Every entry, exactly as given, must be retyped.

[INPUT MATERIAL Boundary: Start]

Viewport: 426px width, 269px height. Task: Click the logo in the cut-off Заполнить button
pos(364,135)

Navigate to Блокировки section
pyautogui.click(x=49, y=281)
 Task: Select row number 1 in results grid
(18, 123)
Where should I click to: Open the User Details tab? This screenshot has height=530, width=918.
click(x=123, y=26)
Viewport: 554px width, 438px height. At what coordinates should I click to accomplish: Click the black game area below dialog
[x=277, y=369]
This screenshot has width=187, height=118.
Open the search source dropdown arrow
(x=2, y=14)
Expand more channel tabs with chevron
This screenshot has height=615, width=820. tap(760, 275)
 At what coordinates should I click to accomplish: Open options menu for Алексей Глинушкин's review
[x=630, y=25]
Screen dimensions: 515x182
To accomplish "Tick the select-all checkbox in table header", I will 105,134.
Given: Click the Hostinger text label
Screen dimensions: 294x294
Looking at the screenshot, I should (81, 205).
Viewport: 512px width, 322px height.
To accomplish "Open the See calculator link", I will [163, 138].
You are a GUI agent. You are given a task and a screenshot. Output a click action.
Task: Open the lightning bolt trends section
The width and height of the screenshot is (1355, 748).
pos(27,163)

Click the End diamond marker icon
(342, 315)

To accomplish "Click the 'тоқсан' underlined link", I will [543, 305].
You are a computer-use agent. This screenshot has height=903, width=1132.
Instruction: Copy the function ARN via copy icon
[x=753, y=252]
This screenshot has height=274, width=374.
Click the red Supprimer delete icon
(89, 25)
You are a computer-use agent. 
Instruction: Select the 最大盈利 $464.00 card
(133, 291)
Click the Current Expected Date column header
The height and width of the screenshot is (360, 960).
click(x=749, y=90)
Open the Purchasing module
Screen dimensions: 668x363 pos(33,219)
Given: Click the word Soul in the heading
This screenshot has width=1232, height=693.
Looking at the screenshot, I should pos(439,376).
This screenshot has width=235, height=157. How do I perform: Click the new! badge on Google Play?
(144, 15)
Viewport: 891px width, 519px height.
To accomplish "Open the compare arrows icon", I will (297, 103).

[INPUT MATERIAL Boundary: End]

» **WRITTEN ANSWER**:
Viewport: 426px width, 269px height. Task: Click the logo in the cut-off Заполнить button
pos(364,135)

Navigate to Блокировки section
pyautogui.click(x=49, y=281)
 Task: Select row number 1 in results grid
(18, 123)
Where should I click to: Open the User Details tab? This screenshot has height=530, width=918.
click(x=123, y=26)
Viewport: 554px width, 438px height. At what coordinates should I click to accomplish: Click the black game area below dialog
[x=277, y=369]
This screenshot has width=187, height=118.
Open the search source dropdown arrow
(x=2, y=14)
Expand more channel tabs with chevron
This screenshot has height=615, width=820. tap(760, 275)
 At what coordinates should I click to accomplish: Open options menu for Алексей Глинушкин's review
[x=630, y=25]
Screen dimensions: 515x182
To accomplish "Tick the select-all checkbox in table header", I will 105,134.
Given: Click the Hostinger text label
Screen dimensions: 294x294
Looking at the screenshot, I should (81, 205).
Viewport: 512px width, 322px height.
To accomplish "Open the See calculator link", I will [163, 138].
You are a GUI agent. You are given a task and a screenshot. Output a click action.
Task: Open the lightning bolt trends section
The width and height of the screenshot is (1355, 748).
pos(27,163)

Click the End diamond marker icon
(342, 315)

To accomplish "Click the 'тоқсан' underlined link", I will [543, 305].
You are a computer-use agent. This screenshot has height=903, width=1132.
Instruction: Copy the function ARN via copy icon
[x=753, y=252]
This screenshot has height=274, width=374.
Click the red Supprimer delete icon
(89, 25)
You are a computer-use agent. 
Instruction: Select the 最大盈利 $464.00 card
(133, 291)
Click the Current Expected Date column header
The height and width of the screenshot is (360, 960).
click(x=749, y=90)
Open the Purchasing module
Screen dimensions: 668x363 pos(33,219)
Given: Click the word Soul in the heading
This screenshot has width=1232, height=693.
Looking at the screenshot, I should pos(439,376).
This screenshot has width=235, height=157. How do I perform: Click the new! badge on Google Play?
(144, 15)
Viewport: 891px width, 519px height.
To accomplish "Open the compare arrows icon", I will (297, 103).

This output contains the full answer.